* _EXERCISE SET_
a. Copy the stretch of the Editoria post from "This is the" through "today like PressBooks.".
b. In the Editoria post, what software did the writer extend into a book engine for FLOSS Manuals?
c. Continue the Editoria post from its last sentence.

* _PAGE EXTRACT_

_ _ _ _ _

We may be looking for another JS dev to add to the kotahi team…not advertising it as yet but if you are looking for something cool to do and you are a good JS dev then just ping me.


Recently I’ve been amazed at what we can do with Editoria. The complexity of the content we can manage and output is really astounding. I’ll share some EPUB and PDF soon that shows what the content can look like.

This is the result of many years work. I have been developing book production systems for a long time. The first one I produced was for FLOSS Manuals and it was me cutting and pasting perl code to extend TWiki into a book engine. The thing about it is that it worked. It actually had all the main components Editoria has now – a dash, a book builder, a chapter editor, an export engine etc… we could, at the time, produce books which were printed. The output was determined by what the editors and PDF generation tools were capable of back then. I was quite happy with the results at the time and so I figured this kind of process would soon become the norm in publishing. This was in 2007 or so.

In some sense the output of those systems did become the norm in some circles. The output, for example, was very similar to what you can see coming out of book production tools today like PressBooks.

_ _ _ _ _

* _STORED DATA_
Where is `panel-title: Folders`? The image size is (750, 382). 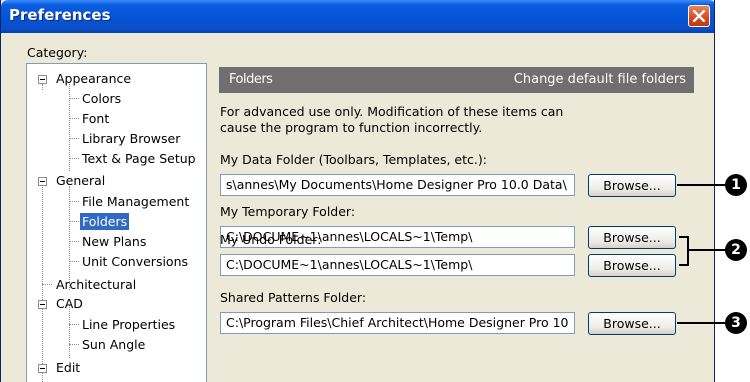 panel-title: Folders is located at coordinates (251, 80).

_ _ _ _ _

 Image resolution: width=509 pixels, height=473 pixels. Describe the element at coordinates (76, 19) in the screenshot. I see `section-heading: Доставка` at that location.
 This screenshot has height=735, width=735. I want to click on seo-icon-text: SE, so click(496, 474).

_ _ _ _ _

* _WRITTEN ANSWERS_
a.
This is the result of many years work. I have been developing book production systems for a long time. The first one I produced was for FLOSS Manuals and it was me cutting and pasting perl code to extend TWiki into a book engine. The thing about it is that it worked. It actually had all the main components Editoria has now – a dash, a book builder, a chapter editor, an export engine etc… we could, at the time, produce books which were printed. The output was determined by what the editors and PDF generation tools were capable of back then. I was quite happy with the results at the time and so I figured this kind of process would soon become the norm in publishing. This was in 2007 or so.

In some sense the output of those systems did become the norm in some circles. The output, for example, was very similar to what you can see coming out of book production tools today like PressBooks.

b. TWiki

c.
Since then I’ve been involved in all sorts of publishing systems and learned a lot along the way. What I’ve learned is the road to get from what we could do in 2007 to where we are today is long. At the time I didn’t understand this. I figured the books output to PDF were ‘good enough’. But then I started working directly with publishers, I was no longer an outsider – I saw what it was they needed that was not in the systems that I had built to date.

What those publishers needed actually sounds small. In general, they need tools that could enable them to have fine control over the text and semantics of the content. I didn’t understand how much effort getting the latter was going to take. What I didn’t understand was that the tools required to manage these semantics for editing/creating book display semantics  and rendering it was PDF would need to be exponentially more sophisticated.

By display semantics I mean this – a book as rendered in print form has various elements that form the structure, look and feel of the book. We are talking about titles for chapters (at the simplest level) or image captions. These things need to be identified in the underlying markup so that they can be styled and positioned when outputting the PDF.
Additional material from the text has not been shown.